The timber industries are working overtime to try and clear all the excess dead and dying trees because of the risk they pose when seasonal wildfires come roaring through. I can't remember the name of the machines but we went pretty far into a forest to watch some of these tree felling machines at work, and it is amazing how mechanized the process has become. Bringing down a grove of trees isn't about pairs of burly men standing in their flannel shirts at either end of a big saw. We saw a machine that pulls trees out of the ground from their roots, strips all the branches from the trunk and tosses the remains into a pile to be collected. The technician sitting comfortably inside his glassed-in perch never once had to touch a saw or a tree branch.

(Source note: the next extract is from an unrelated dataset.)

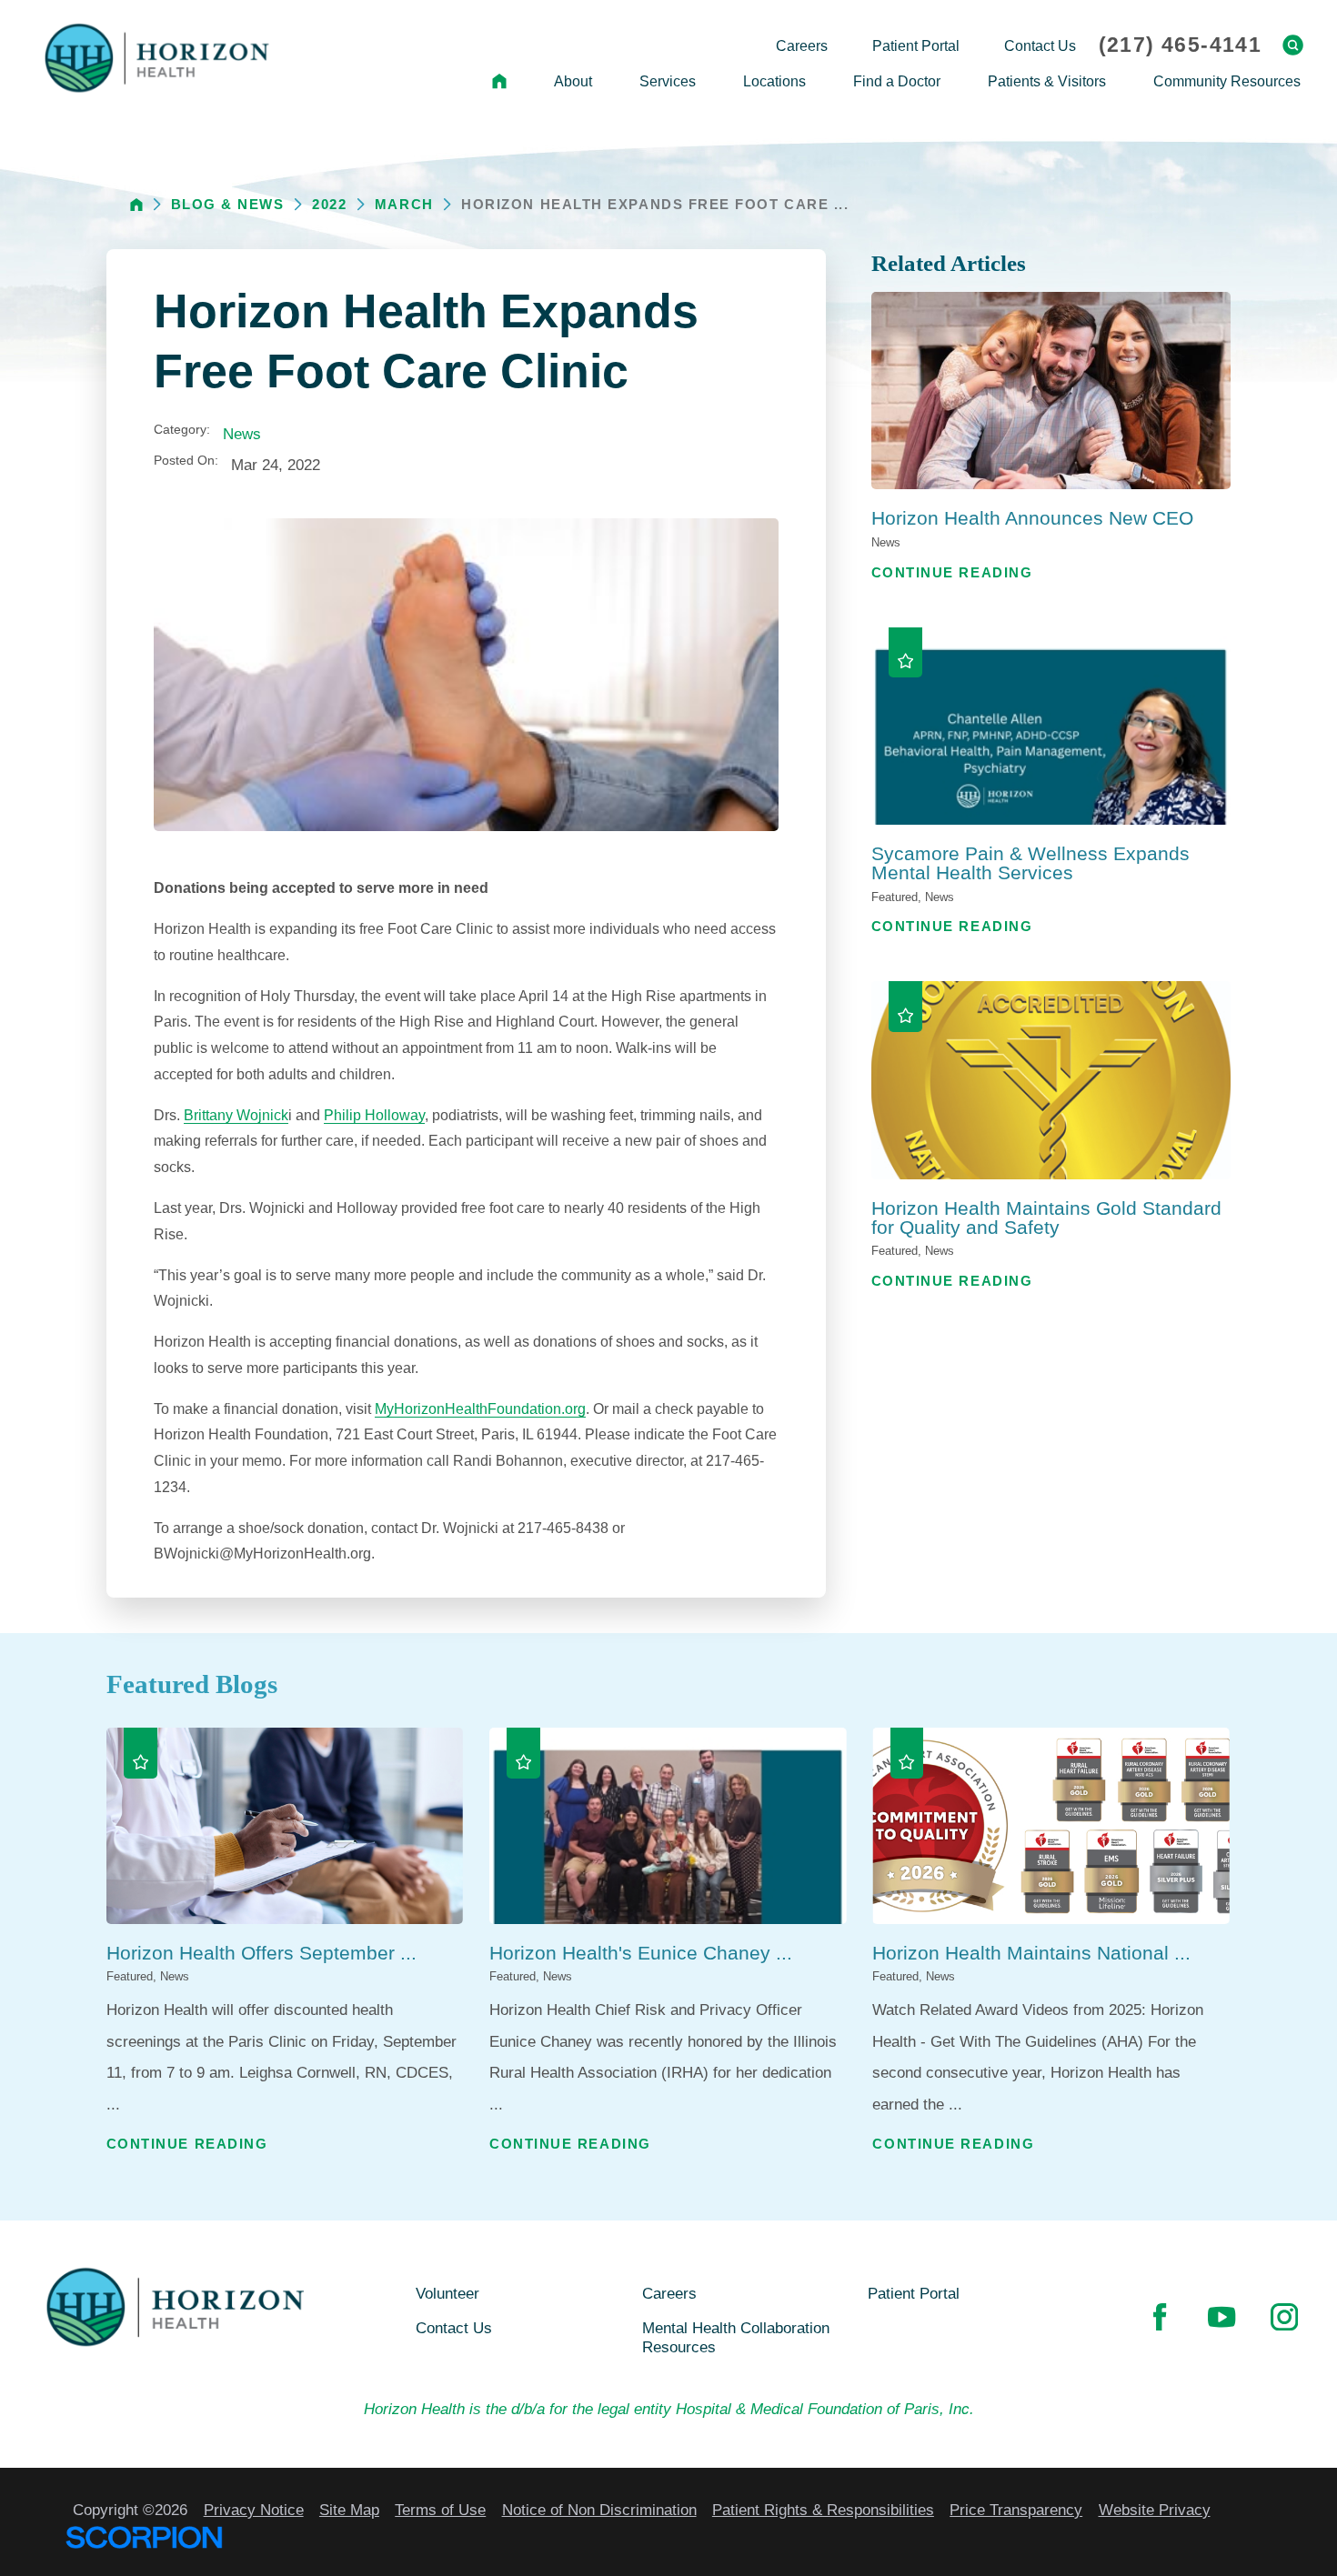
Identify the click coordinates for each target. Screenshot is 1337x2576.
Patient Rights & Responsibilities (823, 2510)
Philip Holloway (374, 1115)
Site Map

You'll notice this piece has some snow in it and we're up in the mountains of Colorado, which tells you that my producer Megan Towey and I shot the story months ago. It was ready to go one week, then another and another still, but more pressing news ended up bumping it out of the Evening News to the point where now, to have a snowy backdrop in a story airing in the dead of summer would look odd at the least.

We still feel it is an important story, and we've decided to put it online because it ought to be seen. So share the link if you can, and if you see a pine tree turned red somewhere this summer, look around you, chances are by next year, every pine around it will be red too.